Sure. I mean, it might be tempting to try to separate perceived risk from actual risk, but it's not always possible to do that, because the way one looks at risk tends to influence behavior, and the actual degree of risk often depends a lot on how one behaves. For a person who smokes a lot and never exercises and has poor dietary habits and spends a lot of time driving (especially while drinking, texting, or talking on the phone), worrying about drug-resistant TB should probably rank somewhere alongside worrying about being hit by falling meteors.

TB is in control in wealthy countries because we have significant public health infrastructure to deal with it.
Well, it's more than that. TB is associated with crowding, malnutrition, poor quality housing, high HIV rates -- in other words, with poverty in general.
 
Pathogens wouldn't be able to mutate into drug resistant strains if patients took the entire course of their antibiotics.
Yes, they would. Devising new ways of out-flanking their competitors is what these microbes do. They were honing their technology by practicing on each other long before we came along and learned how to exploit the process, and have already demonstrated a clear ability to defeat our comparatively crude and amateuristic efforts to thwart them.
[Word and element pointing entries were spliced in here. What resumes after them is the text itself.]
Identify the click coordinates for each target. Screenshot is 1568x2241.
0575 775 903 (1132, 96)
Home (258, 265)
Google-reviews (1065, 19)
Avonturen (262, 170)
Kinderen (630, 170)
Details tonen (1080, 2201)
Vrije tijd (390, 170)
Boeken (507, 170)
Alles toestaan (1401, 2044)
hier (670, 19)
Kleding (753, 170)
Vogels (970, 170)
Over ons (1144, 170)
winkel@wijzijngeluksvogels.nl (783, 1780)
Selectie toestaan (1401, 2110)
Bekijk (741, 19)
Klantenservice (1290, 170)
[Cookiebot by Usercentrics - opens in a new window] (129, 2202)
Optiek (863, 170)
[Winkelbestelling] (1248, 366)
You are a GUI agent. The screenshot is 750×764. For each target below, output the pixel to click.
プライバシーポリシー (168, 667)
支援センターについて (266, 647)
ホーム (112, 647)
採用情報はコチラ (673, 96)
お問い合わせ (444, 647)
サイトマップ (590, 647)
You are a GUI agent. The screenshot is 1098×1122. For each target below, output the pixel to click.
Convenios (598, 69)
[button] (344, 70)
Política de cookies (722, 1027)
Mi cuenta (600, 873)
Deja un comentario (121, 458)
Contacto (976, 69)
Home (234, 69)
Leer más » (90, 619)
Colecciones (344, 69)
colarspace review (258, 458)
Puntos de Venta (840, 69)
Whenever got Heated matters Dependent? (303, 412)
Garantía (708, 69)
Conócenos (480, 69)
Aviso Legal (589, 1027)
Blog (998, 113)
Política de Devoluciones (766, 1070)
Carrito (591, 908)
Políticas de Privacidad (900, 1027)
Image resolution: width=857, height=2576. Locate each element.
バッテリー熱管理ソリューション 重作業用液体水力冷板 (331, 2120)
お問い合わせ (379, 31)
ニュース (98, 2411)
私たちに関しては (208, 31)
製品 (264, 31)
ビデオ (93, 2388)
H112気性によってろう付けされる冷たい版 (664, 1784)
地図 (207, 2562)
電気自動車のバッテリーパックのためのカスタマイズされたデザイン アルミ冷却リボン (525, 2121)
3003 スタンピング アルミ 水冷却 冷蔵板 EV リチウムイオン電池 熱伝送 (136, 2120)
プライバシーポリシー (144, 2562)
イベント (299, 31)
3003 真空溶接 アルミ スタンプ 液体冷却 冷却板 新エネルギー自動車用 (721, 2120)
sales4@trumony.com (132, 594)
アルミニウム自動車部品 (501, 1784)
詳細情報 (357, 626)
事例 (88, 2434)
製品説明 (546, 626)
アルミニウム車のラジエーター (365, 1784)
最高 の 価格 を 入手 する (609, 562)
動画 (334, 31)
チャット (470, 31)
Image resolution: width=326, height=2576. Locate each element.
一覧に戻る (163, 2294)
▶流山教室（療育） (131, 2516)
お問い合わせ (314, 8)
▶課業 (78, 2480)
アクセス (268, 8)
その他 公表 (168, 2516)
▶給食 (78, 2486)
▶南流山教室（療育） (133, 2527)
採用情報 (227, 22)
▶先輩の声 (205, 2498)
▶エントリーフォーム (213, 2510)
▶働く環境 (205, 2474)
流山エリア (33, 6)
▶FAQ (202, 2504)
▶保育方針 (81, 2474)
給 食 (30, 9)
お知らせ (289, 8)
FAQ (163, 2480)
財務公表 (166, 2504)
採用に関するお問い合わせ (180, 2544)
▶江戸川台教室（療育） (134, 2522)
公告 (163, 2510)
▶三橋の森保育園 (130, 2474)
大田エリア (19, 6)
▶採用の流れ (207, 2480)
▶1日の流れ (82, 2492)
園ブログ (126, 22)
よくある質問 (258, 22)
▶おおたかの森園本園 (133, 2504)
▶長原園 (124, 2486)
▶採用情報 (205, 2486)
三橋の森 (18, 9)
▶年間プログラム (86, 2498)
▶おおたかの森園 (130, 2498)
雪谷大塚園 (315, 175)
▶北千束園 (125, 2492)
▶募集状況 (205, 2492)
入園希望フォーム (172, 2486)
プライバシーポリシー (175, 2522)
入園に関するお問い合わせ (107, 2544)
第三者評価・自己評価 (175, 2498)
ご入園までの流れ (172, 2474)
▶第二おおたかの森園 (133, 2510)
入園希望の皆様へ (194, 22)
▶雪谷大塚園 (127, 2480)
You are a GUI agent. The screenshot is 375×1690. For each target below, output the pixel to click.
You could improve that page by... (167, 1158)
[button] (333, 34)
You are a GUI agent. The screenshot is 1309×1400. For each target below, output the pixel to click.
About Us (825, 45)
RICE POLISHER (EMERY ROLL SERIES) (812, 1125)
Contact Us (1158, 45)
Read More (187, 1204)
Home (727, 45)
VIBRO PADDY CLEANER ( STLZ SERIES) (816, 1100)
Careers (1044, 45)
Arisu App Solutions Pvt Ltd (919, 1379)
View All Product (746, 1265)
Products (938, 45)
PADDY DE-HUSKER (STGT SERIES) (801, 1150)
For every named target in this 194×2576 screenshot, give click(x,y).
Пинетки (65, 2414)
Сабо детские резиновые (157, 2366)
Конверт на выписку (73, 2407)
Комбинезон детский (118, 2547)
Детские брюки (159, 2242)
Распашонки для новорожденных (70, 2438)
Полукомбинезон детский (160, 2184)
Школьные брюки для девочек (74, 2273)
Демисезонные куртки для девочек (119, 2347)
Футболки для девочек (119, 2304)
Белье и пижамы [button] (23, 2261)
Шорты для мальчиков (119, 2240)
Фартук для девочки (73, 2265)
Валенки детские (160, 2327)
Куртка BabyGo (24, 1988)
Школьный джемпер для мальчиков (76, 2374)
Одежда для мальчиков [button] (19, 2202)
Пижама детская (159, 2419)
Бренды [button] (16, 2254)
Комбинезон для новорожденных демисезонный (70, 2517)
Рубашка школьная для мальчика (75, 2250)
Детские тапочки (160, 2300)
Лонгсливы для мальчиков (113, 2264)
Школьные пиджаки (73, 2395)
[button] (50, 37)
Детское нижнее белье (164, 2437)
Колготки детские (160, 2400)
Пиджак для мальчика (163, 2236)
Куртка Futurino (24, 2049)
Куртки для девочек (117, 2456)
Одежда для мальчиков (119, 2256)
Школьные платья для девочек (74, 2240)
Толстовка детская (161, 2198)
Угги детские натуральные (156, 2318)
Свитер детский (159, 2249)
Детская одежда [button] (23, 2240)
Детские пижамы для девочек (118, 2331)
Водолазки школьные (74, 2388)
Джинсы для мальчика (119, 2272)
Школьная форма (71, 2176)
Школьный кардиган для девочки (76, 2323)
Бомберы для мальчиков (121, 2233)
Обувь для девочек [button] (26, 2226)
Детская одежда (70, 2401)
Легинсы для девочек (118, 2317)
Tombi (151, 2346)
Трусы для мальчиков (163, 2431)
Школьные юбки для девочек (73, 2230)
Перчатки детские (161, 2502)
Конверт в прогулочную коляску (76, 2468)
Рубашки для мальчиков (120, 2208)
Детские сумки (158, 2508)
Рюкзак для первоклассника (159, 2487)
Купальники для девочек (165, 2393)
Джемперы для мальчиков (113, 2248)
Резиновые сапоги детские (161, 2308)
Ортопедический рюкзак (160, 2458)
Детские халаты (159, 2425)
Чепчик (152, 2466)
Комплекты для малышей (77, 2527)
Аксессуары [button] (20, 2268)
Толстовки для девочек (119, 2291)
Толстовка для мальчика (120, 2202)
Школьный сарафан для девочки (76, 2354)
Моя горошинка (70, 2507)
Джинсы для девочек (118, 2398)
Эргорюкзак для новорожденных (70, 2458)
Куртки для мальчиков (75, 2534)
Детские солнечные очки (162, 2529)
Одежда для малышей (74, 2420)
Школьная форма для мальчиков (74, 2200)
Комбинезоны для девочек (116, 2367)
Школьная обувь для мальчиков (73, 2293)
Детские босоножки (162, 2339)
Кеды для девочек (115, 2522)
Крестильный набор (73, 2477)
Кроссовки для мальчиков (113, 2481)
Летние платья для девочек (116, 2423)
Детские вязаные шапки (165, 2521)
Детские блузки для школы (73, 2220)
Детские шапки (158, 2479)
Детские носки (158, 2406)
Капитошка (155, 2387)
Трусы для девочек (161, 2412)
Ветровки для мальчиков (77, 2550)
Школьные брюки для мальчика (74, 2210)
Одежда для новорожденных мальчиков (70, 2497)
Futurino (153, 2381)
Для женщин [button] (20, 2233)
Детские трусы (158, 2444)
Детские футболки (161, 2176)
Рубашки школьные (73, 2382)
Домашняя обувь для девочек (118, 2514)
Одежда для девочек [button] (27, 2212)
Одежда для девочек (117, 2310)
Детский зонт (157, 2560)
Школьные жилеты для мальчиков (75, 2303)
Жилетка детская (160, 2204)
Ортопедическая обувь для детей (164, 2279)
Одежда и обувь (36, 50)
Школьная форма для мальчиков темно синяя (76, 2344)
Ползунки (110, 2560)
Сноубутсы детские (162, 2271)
This is not the result of a heavy reliance on certain drugs, it is the result of the drugs not being used as prescribed, or worse, prescribed where not necessary.
No. Those practices certainly do speed the process along, but it would happen anyway.

Yes, but you have to admit that evolution wouldn't be fast enough to matter without the two factors I mentioned.
SG doesn't have to admit that, and I doubt if you could get her to do so if you put a gun to her head. I wouldn't admit it either. The shorter generation times and greater mutation rates alone insure that these microbes will evolve exponentially faster than, say, vertebrates -- and that's without even getting into horizontal gene transfer.
 
Yes, but you have to admit that evolution wouldn't be fast enough to matter without the two factors I mentioned.
Yes they would. Did you know that some organisms which are not the target of the antibiotic develop drug resistance then the genes are shared with pathogens?

Were you aware that some bacteria have a mechanism by which when exposed to a toxin like an antibiotic they shut down their genetic repair mechanisms thereby allowing more rapid mutation rates?

Did you know some target organisms are shed in a viable condition before the person has completed the course of antibiotics?

There are many more natural factors involved in the development of drug resistance. I'm not saying misuse and overuse of antibiotics doesn't quicken the development of resistance, clearly it does. But so do natural evolutionary mechanisms all on their own.